[Part of a data file]
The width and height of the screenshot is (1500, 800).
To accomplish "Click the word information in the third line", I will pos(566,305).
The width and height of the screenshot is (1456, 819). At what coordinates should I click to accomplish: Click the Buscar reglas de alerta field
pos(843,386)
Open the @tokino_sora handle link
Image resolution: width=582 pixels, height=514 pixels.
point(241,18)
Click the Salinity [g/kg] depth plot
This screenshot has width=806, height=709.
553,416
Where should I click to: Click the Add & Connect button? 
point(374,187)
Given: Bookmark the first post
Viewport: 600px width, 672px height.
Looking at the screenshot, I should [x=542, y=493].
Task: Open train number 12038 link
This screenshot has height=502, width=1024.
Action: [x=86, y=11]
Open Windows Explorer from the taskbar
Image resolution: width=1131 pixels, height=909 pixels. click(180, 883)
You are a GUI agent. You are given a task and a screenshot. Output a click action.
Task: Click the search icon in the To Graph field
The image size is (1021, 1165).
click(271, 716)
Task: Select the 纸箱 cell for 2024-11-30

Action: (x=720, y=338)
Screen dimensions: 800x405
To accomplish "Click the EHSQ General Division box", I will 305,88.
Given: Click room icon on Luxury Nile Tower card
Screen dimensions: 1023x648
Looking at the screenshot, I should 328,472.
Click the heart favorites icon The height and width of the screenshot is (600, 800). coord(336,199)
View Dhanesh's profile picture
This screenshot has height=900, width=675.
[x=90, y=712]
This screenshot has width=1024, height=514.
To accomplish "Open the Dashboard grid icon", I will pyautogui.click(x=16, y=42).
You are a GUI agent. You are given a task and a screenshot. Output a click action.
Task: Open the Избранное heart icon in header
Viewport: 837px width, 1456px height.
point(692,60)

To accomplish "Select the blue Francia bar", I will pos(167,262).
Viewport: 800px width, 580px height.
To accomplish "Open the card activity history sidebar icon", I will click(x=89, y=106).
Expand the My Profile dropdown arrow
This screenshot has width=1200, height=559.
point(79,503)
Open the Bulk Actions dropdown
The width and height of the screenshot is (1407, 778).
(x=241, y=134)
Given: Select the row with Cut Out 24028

What to do: Edit the records above so that each "Viewport" becomes "Display area", with nothing else changed.

Reply:
The width and height of the screenshot is (1500, 800).
To accomplish "Click the word information in the third line", I will pos(566,305).
The width and height of the screenshot is (1456, 819). At what coordinates should I click to accomplish: Click the Buscar reglas de alerta field
pos(843,386)
Open the @tokino_sora handle link
Image resolution: width=582 pixels, height=514 pixels.
point(241,18)
Click the Salinity [g/kg] depth plot
This screenshot has width=806, height=709.
553,416
Where should I click to: Click the Add & Connect button? 
point(374,187)
Given: Bookmark the first post
Display area: 600px width, 672px height.
Looking at the screenshot, I should [x=542, y=493].
Task: Open train number 12038 link
This screenshot has height=502, width=1024.
Action: [x=86, y=11]
Open Windows Explorer from the taskbar
Image resolution: width=1131 pixels, height=909 pixels. click(180, 883)
You are a GUI agent. You are given a task and a screenshot. Output a click action.
Task: Click the search icon in the To Graph field
The image size is (1021, 1165).
click(271, 716)
Task: Select the 纸箱 cell for 2024-11-30

Action: (x=720, y=338)
Screen dimensions: 800x405
To accomplish "Click the EHSQ General Division box", I will 305,88.
Given: Click room icon on Luxury Nile Tower card
Screen dimensions: 1023x648
Looking at the screenshot, I should 328,472.
Click the heart favorites icon The height and width of the screenshot is (600, 800). coord(336,199)
View Dhanesh's profile picture
This screenshot has height=900, width=675.
[x=90, y=712]
This screenshot has width=1024, height=514.
To accomplish "Open the Dashboard grid icon", I will pyautogui.click(x=16, y=42).
You are a GUI agent. You are given a task and a screenshot. Output a click action.
Task: Open the Избранное heart icon in header
Display area: 837px width, 1456px height.
point(692,60)

To accomplish "Select the blue Francia bar", I will pos(167,262).
Display area: 800px width, 580px height.
To accomplish "Open the card activity history sidebar icon", I will click(x=89, y=106).
Expand the My Profile dropdown arrow
This screenshot has width=1200, height=559.
point(79,503)
Open the Bulk Actions dropdown
The width and height of the screenshot is (1407, 778).
(x=241, y=134)
Given: Select the row with Cut Out 24028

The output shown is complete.